CS33 Sediment-Water Interactions
Date: Wednesday, June 12, 2002
Time: 4:15:00 PM
Location: Saanich
PawlowiczR, Dept. of Earth and Ocean Sciences, University of British Columbia, Vancouver, Canada, rich@ocgy.ubc.ca
Pieters, R, , Dept. of Earth and Ocean Sciences and Dept. of Civil Engineering, University of British Columbia, Vancouver, Canada, roger@ocgy.ubc.ca
The seasonal cycle of physical structure in Harrison Lake, British Columbia is described. This deep fjord lake lies at the border of two geoclimatic zones - coastal and interior - and is influenced by both inflow with an interior hydrograph dominated by spring-summer snowmelt and by coastal rainfall.
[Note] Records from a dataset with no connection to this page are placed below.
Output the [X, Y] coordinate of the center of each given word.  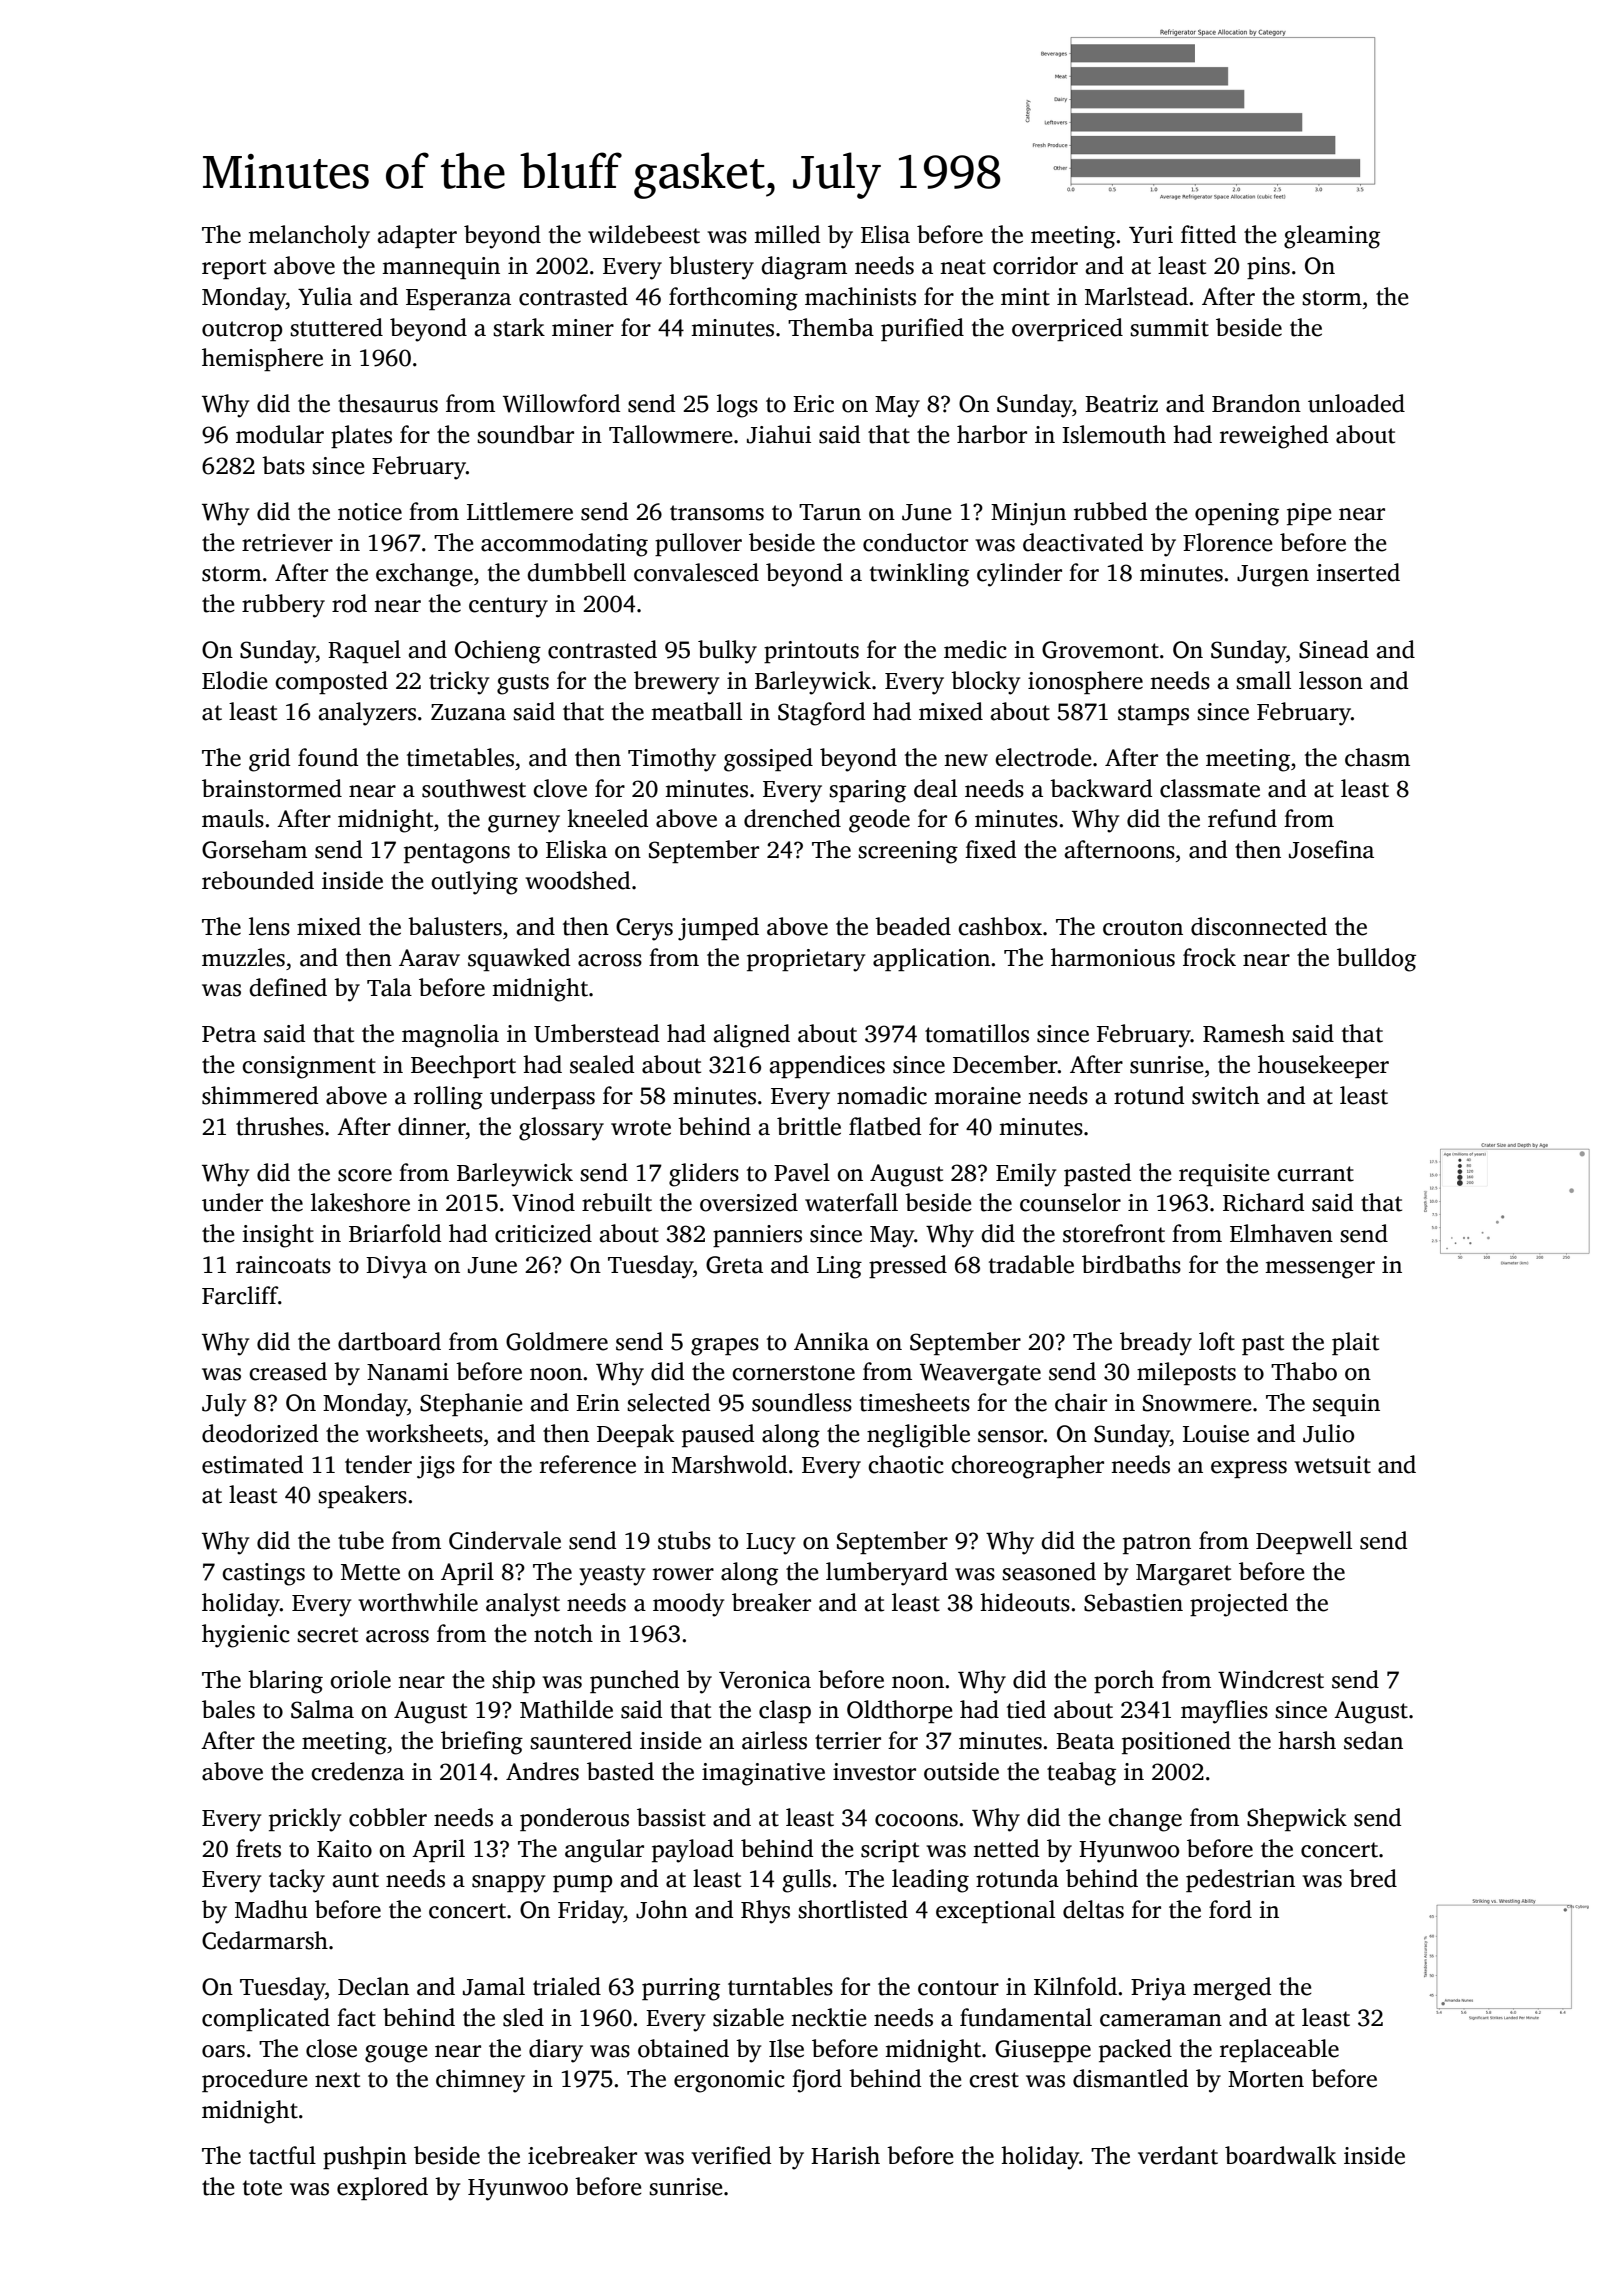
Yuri [1151, 235]
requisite [1224, 1175]
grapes [725, 1347]
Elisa [885, 234]
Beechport [463, 1066]
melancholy [309, 237]
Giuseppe [1043, 2051]
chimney [480, 2081]
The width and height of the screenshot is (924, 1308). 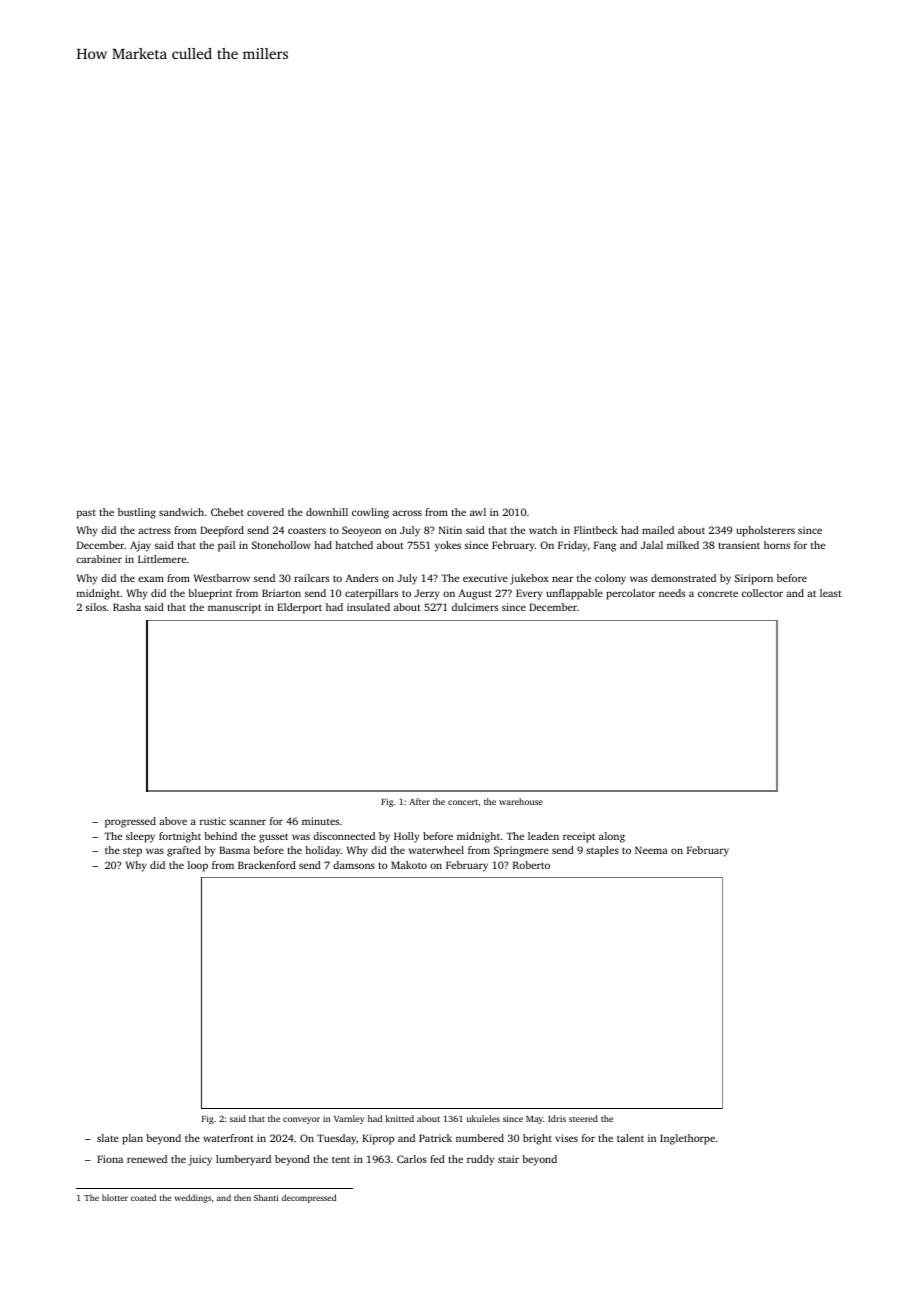 I want to click on blotter, so click(x=115, y=1197).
The turbid and relatively saline Lillooet River inflow dominates in summer, spreading within the thermocline and being mixed up into surface waters by wind forcing. This water slowly progresses down the lake reaching the outflow at the end of the freshet. In winter local runoff (including rainfall directly onto the lake surface) dominates the inflow. The water column is homogenized and deeper water partially renewed, but deep water temperatures remain well above the temperature of maximum density and in fact increase slightly between Nov 2000 and April 2001. Although the various input waters probably cool to near the freezing point the lake itself remains warm and monomoctic. A deep turbidity flow is seen in the northern part of the lake in one survey, with implications for water quality.